◆ Document passage:
■ ■ ■ ■

Experts to Testify on Menopause Drug Ads

CHICAGO (CN) - Wyeth Pharmaceuticals cannot bar experts from testifying about how the company markets the hormone therapy drug Prempro, which a woman claims caused her breast cancer.

Jo Baldonado was diagnosed with breast cancer while she was taking Prempro, a hormone-replacement drug for menopausal women made by Wyeth, which is now owned by Pfizer.

A federal trial slated for October 2012 will determine whether Prempro use caused Baldonado's breast cancer.

Baldonado has tapped experts to testify about Prempro marketing practices, but

Wyeth claimed that their testimony should be barred as irrelevant and unreliable.

Baldonado argued that her experts, Dr. Matthew Hollon and Dr. Adriane Fugh-Berman, "will serve to educate the jury on the nature and purpose of the marketing materials seen by Mrs. Baldonado and her physicians ... provid[ing] context for Wyeth's breach of its duty to the physicians and patients."

■ ■ ■ ■

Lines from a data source
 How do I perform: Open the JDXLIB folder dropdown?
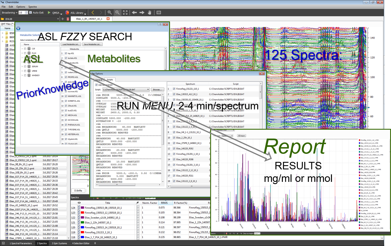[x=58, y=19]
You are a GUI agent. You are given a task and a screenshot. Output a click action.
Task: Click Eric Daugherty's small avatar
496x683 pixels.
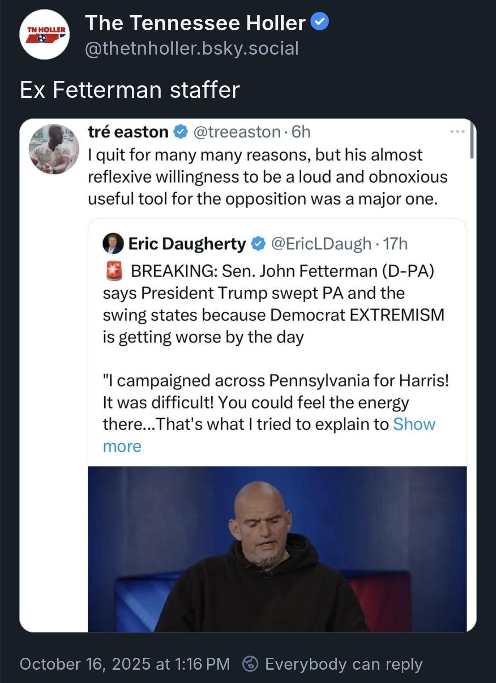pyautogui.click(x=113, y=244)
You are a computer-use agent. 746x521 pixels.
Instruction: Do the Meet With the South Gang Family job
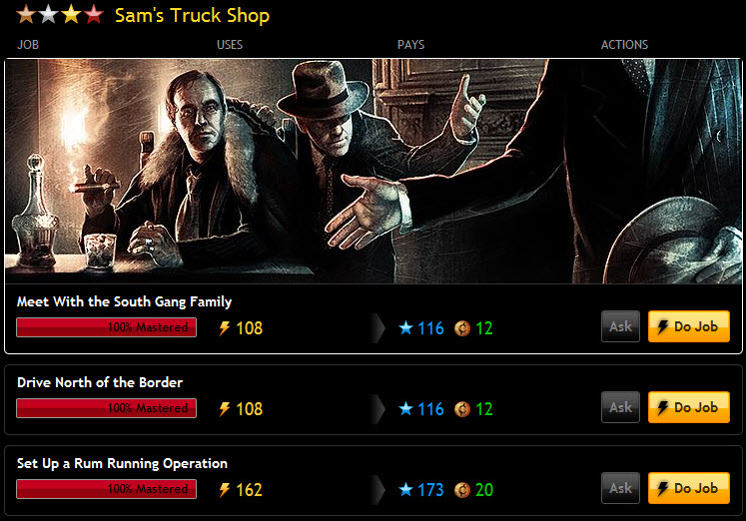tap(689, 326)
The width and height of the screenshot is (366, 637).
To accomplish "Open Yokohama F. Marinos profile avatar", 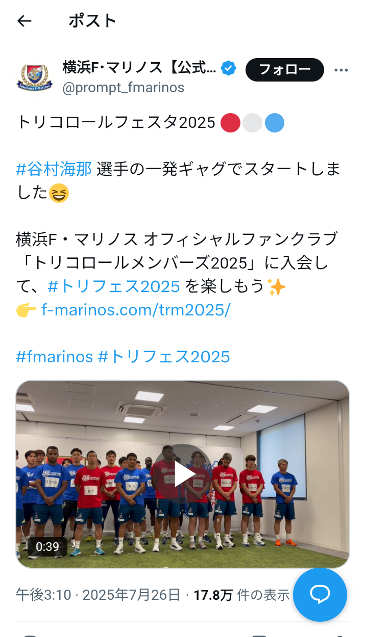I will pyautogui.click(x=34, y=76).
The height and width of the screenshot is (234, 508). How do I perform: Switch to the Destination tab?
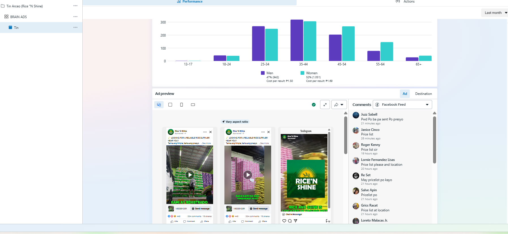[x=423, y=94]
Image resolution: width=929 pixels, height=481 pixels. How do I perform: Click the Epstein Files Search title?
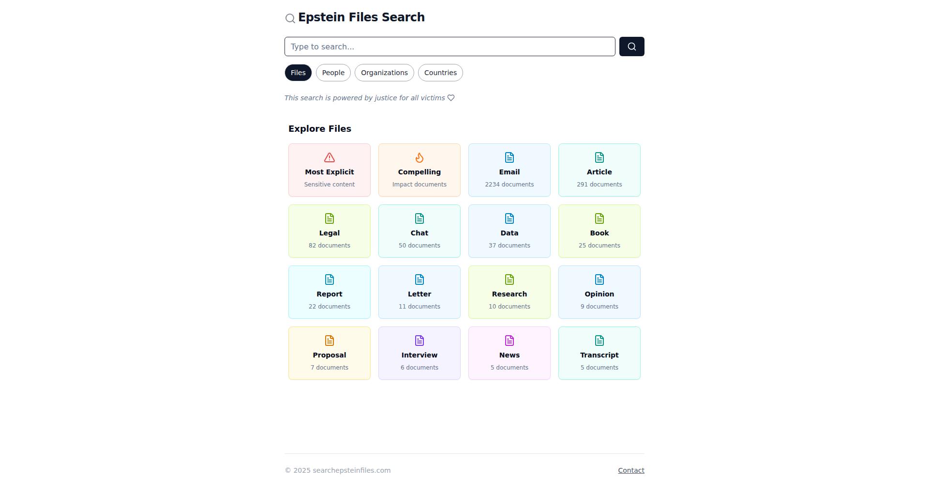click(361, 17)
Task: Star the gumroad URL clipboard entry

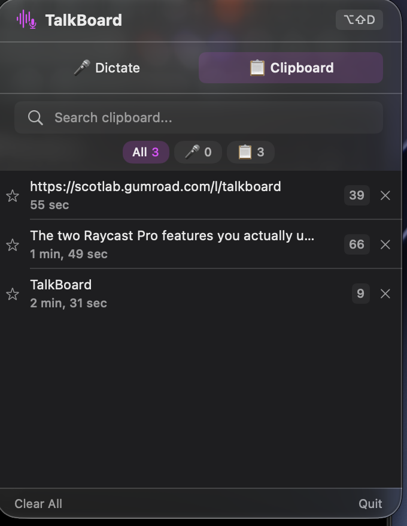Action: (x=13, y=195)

■ ■ ■ ■

◆ Work task 1:
In the Prempro article, reproduce the stretch from "CHICAGO (CN) - Wyeth" through "owned by Pfizer.".
◆ Work task 2:
According to the Prempro article, when is the federal trial scheduled to take place?
◆ Work task 3:
Extend the Prempro article past its final sentence.

◆ Reply 1:
CHICAGO (CN) - Wyeth Pharmaceuticals cannot bar experts from testifying about how the company markets the hormone therapy drug Prempro, which a woman claims caused her breast cancer.

Jo Baldonado was diagnosed with breast cancer while she was taking Prempro, a hormone-replacement drug for menopausal women made by Wyeth, which is now owned by Pfizer.

◆ Reply 2:
October 2012.

◆ Reply 3:
U.S. District Judge Amy St. Eve agreed last week that the experts should not offer narrative histories about Wyeth's promotion of hormone therapy over the last 60 years.

"Even if the expert may have relied upon his or her expertise to 'wade through the multitude of possibly relevant documents,' the 'vast majority' of the experts' proffered narratives amount to a summary and statement of the experts' 'advocacy-based interpretation of documents in the record concerning' HT marketing practices," St. Eve wrote, quoting precedent.

She also barred Hollon from testifying about the Wyeth's state of mind.

"Nothing in plaintiff's brief or the record suggests that Dr. Hollon has personal knowledge of the internal motivation for any of defendant's actions, and furthermore, the jury is fully capable of considering the issue of intent based on the evidence presented at trial," she wrote.

Since Hollon conducted their own investigation of Wyeth's marketing practices, and did not just rely on Baldonado's attorneys for documentation, however, the court declined to take issue with his reliability.

"Although the pre-trial record contains some evidence of reliance on marketing materials, a ruling on the relevance of the proffered testimony to the negligence or punitive damages claims is premature," St. Eve wrote.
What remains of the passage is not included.